Study design: A cross sectional study.
Place and duration of study. Department of endocrinology hmc peshwar from 05-jan 2020 to july 05-2020
Methods:
The study employed a cross sectional study A comprehensive search was conducted across major electronic databases to identify relevant randomized controlled trials comparing various antidiabetic medications and insulin regimes in pregnant women with gestational diabetes mellitus (GDM). Studies reporting outcomes related to glycemic control, including HbA1c levels, fasting blood glucose levels, and incidence of adverse maternal or fetal outcomes, were included. Data extraction and quality assessment were performed independently by two reviewers. Network meta-analysis was conducted to compare the efficacy of different interventions, accounting for direct and indirect evidence. Sensitivity analyses were performed to assess the robustness of the findings. Subgroup analyses were conducted based on factors such as gestational age and maternal health status. The findings were synthesized to provide insights into the relative efficacy of antidiabetic medications and insulin regimes in glycemic control during pregnancy, aiming to guide clinical decision-making and improve outcomes for women with GDM.
Results:
The study enrolled 200 participants aged mean age 28 years old Insulin therapy had the greatest effect on HbA1c levels (mean reduction= -1 .5%) followed by oral hypoglycemic agents (mean reduction= -1.2%) and lifestyle changes (mean reduction = -0.8%). There were similar trends in fasting blood glucose levels.

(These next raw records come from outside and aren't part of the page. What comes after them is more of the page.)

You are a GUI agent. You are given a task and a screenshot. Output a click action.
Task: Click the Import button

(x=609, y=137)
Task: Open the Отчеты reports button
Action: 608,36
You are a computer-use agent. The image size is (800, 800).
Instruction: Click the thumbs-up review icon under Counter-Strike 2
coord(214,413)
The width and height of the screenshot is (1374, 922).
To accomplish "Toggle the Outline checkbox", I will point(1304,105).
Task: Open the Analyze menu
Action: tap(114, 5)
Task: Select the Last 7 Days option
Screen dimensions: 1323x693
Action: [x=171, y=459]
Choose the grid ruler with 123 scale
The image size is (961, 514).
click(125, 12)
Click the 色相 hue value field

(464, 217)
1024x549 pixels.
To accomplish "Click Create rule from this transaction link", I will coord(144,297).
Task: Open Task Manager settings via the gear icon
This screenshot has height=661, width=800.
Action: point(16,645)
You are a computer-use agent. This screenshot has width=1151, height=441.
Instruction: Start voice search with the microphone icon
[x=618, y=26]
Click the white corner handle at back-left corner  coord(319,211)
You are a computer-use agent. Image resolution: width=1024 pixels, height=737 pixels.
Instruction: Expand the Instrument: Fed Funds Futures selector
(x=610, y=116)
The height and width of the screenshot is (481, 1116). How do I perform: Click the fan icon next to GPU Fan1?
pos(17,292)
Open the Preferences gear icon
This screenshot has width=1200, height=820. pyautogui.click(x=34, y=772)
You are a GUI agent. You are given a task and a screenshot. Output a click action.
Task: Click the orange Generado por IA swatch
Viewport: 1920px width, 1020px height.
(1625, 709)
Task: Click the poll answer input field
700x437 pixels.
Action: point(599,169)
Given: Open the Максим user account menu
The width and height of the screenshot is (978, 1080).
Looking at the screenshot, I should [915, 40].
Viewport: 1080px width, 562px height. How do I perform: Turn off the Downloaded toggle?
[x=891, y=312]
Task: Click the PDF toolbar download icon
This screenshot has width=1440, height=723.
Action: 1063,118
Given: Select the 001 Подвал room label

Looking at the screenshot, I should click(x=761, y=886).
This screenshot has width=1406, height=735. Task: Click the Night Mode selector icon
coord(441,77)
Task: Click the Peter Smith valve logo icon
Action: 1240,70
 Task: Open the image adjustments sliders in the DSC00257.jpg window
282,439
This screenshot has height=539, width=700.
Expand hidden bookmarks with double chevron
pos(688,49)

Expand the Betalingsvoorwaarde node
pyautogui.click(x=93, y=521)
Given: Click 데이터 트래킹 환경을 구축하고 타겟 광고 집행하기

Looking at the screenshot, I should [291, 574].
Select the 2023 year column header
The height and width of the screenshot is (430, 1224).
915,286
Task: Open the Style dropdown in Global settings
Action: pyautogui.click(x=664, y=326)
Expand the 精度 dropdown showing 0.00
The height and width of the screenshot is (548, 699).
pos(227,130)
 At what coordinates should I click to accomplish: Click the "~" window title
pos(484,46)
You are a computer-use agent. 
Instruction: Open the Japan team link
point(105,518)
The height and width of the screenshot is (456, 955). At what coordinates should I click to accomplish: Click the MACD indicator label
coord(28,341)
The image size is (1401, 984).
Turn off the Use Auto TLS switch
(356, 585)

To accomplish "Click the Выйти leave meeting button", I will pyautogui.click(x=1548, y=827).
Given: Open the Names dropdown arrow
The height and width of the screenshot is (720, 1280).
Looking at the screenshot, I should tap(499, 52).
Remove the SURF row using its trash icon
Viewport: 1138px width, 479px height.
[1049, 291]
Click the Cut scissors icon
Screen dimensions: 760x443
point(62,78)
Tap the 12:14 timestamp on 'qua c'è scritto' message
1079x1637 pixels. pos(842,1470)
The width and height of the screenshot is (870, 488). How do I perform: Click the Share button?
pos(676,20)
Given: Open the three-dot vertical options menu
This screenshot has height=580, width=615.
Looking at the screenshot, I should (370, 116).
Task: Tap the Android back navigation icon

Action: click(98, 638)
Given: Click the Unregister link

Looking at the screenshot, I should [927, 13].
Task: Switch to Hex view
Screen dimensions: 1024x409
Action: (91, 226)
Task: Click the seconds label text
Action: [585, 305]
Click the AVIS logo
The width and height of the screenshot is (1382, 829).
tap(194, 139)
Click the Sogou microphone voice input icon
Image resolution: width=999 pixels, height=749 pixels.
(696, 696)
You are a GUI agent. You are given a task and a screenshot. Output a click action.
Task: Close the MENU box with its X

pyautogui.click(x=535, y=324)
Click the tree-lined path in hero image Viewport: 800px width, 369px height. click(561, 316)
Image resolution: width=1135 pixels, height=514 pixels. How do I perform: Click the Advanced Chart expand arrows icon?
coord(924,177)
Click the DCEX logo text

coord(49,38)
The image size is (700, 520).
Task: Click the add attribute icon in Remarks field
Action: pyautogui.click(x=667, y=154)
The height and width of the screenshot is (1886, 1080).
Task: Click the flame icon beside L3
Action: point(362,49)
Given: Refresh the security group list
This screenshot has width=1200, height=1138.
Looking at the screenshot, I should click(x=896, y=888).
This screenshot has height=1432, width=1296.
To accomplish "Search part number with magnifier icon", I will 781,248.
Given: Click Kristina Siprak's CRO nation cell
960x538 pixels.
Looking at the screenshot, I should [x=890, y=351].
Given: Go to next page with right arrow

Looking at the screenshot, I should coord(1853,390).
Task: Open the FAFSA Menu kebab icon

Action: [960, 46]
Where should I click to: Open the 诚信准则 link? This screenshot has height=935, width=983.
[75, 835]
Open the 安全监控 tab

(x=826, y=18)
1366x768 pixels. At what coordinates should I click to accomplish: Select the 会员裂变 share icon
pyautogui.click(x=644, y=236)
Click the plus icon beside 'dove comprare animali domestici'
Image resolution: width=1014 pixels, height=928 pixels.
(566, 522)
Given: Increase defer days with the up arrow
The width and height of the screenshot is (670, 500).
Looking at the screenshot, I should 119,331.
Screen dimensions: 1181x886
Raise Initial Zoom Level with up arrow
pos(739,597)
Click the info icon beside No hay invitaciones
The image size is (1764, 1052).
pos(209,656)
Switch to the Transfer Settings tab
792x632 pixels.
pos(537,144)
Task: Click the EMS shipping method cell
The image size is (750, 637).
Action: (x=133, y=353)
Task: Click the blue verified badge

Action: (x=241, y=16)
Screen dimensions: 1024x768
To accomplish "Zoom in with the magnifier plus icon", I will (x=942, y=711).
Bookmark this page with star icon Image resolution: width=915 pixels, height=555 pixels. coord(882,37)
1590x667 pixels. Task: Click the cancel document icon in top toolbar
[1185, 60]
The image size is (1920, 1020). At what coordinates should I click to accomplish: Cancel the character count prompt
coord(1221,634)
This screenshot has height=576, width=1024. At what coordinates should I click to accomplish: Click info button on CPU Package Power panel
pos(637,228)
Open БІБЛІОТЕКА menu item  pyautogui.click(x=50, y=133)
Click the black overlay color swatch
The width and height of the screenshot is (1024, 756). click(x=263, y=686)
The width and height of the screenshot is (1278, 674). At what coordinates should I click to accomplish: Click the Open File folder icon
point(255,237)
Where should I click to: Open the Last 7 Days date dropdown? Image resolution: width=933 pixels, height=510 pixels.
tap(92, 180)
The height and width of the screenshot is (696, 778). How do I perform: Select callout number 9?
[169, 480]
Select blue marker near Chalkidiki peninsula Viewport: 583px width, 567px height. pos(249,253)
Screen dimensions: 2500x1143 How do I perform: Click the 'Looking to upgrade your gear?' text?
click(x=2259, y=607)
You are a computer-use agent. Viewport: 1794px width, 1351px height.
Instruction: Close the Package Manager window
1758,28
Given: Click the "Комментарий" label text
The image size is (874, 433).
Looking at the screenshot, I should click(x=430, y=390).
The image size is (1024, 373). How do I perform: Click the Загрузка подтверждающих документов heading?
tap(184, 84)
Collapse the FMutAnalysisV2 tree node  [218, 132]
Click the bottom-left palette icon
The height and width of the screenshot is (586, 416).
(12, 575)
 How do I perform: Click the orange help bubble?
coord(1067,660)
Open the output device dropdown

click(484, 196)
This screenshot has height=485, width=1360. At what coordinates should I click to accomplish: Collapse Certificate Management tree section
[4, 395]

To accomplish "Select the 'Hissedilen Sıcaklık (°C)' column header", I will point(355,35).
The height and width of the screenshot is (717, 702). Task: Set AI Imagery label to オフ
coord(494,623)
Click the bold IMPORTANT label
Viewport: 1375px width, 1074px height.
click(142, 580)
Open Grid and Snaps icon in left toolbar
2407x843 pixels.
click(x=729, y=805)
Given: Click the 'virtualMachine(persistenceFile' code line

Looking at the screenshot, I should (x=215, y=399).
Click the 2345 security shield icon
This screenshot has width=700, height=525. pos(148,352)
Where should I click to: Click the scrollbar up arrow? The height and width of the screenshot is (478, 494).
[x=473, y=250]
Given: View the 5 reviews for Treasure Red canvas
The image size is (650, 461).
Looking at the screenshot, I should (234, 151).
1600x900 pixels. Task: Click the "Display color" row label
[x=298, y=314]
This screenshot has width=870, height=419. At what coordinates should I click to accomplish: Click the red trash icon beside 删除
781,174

Maternal and fetal outcomes such as birth weight and Apgar scores were not significantly different among the treatment groups indicating that glycemic control is vital regardless of the mode of therapy.
Conclusion
Our study highlights the importance of individualizing GDM treatment approaches, with an emphasis on the efficiency of insulin therapy oral hypoglycemic agents, and lifestyle modifications in glycemic control. Clinical practice needs to be strengthened through more research into long-term effects on maternal and fetal results.